> **How to complete this task**
Return every line of the data below word for word, including the punctuation.

=== Begin Enclosure ===

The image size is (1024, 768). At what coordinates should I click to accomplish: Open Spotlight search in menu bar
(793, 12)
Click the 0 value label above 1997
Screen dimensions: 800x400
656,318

=== End Enclosure ===

> **Task answer**
The image size is (1024, 768). At what coordinates should I click to accomplish: Open Spotlight search in menu bar
(793, 12)
Click the 0 value label above 1997
Screen dimensions: 800x400
656,318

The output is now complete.